Étant de retour en sa maison, il continua d'assister les pauvres, qu'il logeait aussi chez lui ; et quoique les pauvres lui dérobassent ce qu'ils pouvaient, il ne s'en rebutait jamais. Il avait une petite chambre où il couchait et faisait ses prières ; et souvent, quand il avait quelque pauvre tout pourri et ulcéré, il le faisait coucher avec lui ; ce qu'il a fait plusieurs fois sans avoir jamais gagné aucun mal. Une fois sa sœur, qui était une Dame qualifiée, le vint voir avec son carrosse, bien ajustée et parée ; il ne la voulut pas reconnaître. Un certain homme voyant qu'il donnait ainsi tout son bien, entreprit de lui faire un procès, et de soutenir qu'il lui devait une grosse somme, en produisant quelques pièces si bien falsifiées, qu'il était en danger d'être condamné. Messieurs du Parlement le firent entrer, et, sur sa seule déposition, lui firent gagner son procès. Enfin il menait une vie comme s'il eût été crucifié au monde, et le monde à lui. Il montrait toujours un grand sens et une grande prudence. Il allait toutes les semaines passer un jour au Collège de Vannes, où il avait une chambre, et il se rendait à la Communauté sans aucune cérémonie. Il allait aussi de temps en temps aux Pères Carmes de Sainte-Anne.
Enfin, environ l'an 1660, étant allé à son ordinaire visiter ces bons Pères, il tomba malade, et y mourut, muni de tous ses Sacrements, laissant une grande odeur de sainteté. Il fut une fois malade chez nous ; ce qui était rare, à cause de sa forte santé. Durant sa maladie, il se laissait gouverner par les Pères, et obéissait exactement au Médecin. Dans les premières années de sa pénitence, il ne prit point de Directeur, car il disait : Je n'eusse jamais trouvé personne qui alors eût consenti à la pénitence que Dieu voulait de moi. À un pécheur comme moi, il fallait une vie extraordinaire.
Sa vie est remplie de grands exemples de vertu. Cet homme a jeté un grand éclat dans la France. Il allait quelquefois à Paris. Une fois il entra par une porte, et sortit par l'autre, sans s'y arrêter. Il était intime ami du Père Bernard, qui était un saint Prêtre très connu à Paris. Un jour qu'il y arrivait, ce Père le reconnut et le mena chez lui, quoiqu'ils ne se fussent jamais vus auparavant.
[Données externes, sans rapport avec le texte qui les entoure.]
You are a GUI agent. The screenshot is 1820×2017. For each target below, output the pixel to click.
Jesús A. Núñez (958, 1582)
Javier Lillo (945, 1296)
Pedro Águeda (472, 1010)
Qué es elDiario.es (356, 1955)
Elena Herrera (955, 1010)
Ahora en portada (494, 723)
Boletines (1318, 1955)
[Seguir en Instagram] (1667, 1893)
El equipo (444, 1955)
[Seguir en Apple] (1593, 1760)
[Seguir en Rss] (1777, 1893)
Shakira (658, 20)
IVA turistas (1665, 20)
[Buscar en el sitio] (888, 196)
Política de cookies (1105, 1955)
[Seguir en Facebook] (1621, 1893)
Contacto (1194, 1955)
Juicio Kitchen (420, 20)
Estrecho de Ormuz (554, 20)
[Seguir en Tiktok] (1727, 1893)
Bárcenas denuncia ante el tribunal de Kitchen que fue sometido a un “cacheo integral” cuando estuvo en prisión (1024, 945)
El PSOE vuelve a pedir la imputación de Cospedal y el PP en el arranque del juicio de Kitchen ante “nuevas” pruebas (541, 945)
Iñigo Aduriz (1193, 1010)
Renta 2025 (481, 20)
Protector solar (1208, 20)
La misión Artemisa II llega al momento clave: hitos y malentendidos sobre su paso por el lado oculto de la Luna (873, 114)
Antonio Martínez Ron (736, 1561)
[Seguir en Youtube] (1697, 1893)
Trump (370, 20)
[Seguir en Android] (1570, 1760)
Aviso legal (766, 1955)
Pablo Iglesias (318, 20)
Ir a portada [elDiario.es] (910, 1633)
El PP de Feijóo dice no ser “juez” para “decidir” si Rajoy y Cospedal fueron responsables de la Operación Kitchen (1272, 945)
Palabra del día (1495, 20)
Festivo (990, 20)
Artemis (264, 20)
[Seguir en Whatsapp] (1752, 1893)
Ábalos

J'ai regret de dire si peu de choses de lui, mais nous sommes dans l'espérance que quelqu'un écrira sa vie ; ce que je veux remarquer à son sujet, est que la vie de cet homme est un fruit de Loudun. Tant de gens qui font les esprits forts, y sont venus pour voir les Démons et satisfaire leur curiosité, sans en tirer du fruit pour eux-mêmes ; mais celui-ci y a trouvé son salut et sa vie. Après avoir manifestement connu que c'étaient des Diables, il a conclu qu'il y avait un Dieu.